Sunday, December 30, 2007

Learning to Tremble: Something for the New Year from Isaiah 66

I was supposed to read Isaiah 66 this morning, or at some point during the day. The Bible reading plan I use stopped assigning readings on December 28th. But the last OT reading of the month was Isaiah 66, so that’s what I started to do – until I was needed elsewhere in the house. Hiding out in the study when the kids are out of school will only work for so long.

However, I did make it to verse 2: “But this is the one to whom I will look; he who is humble and contrite in spirit and trembles at my word.” The NIV renders the first part of the verse as “this is the one I esteem.” What is it that God regards or values? Humility of spirit and trembling at God’s word.

I wonder about that word “tremble.” It’s late right now, late for me at least, and I haven’t bothered to do a word study. But the sense of “tremble” seems fairly obvious. It suggests being overcome with awe or fear; deeply moved, disturbed, shaken. It says that God has spoken and the message we hear from God has somehow gotten beyond the brain and into our gut. Tremble doesn’t necessarily sound like a negative word. In fact, it may be delightful – the delight itself may be experienced as trembling.

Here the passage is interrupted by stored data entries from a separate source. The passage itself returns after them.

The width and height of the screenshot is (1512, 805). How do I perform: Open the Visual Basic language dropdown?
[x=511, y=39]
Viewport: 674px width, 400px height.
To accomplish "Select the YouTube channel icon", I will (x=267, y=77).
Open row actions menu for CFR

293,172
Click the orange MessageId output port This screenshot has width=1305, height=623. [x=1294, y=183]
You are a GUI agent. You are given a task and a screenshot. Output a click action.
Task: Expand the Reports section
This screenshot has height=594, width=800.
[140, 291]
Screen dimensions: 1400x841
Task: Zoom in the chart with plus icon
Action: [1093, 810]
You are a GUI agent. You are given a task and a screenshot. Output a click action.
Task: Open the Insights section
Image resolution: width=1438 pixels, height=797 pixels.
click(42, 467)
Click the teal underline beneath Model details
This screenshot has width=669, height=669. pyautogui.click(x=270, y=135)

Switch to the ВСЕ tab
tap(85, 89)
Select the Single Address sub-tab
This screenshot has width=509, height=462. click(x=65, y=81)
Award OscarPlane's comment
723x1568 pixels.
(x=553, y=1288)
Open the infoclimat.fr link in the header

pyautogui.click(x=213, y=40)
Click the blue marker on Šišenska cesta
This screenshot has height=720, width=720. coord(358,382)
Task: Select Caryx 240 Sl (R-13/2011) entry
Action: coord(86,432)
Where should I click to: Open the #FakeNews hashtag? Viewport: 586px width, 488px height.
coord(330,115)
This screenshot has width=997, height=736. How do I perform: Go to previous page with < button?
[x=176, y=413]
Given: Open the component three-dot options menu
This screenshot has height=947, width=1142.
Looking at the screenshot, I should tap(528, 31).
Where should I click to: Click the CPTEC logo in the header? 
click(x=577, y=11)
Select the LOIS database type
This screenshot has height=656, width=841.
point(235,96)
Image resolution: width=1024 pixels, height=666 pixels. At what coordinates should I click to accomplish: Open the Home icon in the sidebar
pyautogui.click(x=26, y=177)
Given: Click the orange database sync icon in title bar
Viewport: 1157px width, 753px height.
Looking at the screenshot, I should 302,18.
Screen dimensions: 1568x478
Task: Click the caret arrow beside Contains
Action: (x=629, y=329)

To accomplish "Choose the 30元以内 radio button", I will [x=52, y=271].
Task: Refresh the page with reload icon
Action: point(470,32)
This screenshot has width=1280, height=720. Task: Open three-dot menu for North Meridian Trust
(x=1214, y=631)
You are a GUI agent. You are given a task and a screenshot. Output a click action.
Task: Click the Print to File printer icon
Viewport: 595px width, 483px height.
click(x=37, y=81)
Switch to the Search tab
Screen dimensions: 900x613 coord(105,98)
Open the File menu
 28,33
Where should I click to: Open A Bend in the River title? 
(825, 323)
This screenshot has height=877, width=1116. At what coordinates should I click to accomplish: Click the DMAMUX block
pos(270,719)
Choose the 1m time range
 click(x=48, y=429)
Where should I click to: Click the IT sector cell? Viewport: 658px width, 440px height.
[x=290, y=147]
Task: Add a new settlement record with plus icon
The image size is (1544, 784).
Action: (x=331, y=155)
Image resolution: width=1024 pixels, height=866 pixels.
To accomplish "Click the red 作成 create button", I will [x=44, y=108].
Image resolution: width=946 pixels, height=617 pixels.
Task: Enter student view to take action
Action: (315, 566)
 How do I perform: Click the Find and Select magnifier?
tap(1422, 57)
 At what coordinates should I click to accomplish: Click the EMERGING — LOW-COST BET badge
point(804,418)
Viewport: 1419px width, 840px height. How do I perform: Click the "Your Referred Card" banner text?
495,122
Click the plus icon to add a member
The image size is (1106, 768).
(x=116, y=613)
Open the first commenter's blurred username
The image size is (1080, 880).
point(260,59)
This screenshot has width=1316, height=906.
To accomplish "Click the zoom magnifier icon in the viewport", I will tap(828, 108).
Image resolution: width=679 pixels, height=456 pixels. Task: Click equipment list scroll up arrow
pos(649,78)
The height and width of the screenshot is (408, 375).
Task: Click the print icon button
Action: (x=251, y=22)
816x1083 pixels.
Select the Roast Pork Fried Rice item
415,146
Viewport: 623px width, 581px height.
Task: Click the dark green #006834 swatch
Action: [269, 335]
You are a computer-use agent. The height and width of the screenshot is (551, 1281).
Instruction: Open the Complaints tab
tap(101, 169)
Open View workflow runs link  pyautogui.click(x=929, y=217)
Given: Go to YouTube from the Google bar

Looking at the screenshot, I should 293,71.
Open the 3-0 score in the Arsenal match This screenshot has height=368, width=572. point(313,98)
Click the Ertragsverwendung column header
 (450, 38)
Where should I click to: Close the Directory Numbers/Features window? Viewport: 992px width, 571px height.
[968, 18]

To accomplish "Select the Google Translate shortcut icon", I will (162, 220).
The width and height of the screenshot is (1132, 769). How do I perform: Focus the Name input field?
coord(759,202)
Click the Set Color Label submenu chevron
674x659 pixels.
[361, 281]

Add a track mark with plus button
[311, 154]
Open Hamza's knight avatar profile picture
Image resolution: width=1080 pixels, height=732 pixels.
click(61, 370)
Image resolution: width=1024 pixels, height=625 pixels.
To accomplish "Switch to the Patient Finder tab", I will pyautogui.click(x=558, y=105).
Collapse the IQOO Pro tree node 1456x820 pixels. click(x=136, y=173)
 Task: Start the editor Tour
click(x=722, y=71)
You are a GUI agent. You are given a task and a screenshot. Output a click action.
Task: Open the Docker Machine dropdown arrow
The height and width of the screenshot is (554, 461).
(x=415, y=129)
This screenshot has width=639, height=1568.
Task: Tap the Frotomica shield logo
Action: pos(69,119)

The word gets my attention because I’m not sure it’s something I do. I can study what it means and offer a fairly cogent explanation of the meaning without in-depth study. But I don’t know if I actually tremble at God’s word. Maybe this is why James warned that not many should be teachers. After a few hundred lessons and sermons, the trembling stops. We may become more effective communicators, but we speak with steady hands and firm knees. Not much trembling.

I can’t resolve this tonight – but maybe this is something for the New Year, something to be intentional about. I want to learn to tremble at God’s word. I want to hear it in such a way that the power of the word penetrates my life, cuts like the sword God intended it to be. And then I want to handle it in such a way that the same power is somehow evident in the teaching moment.

Can this kind of thing be learned or learned again?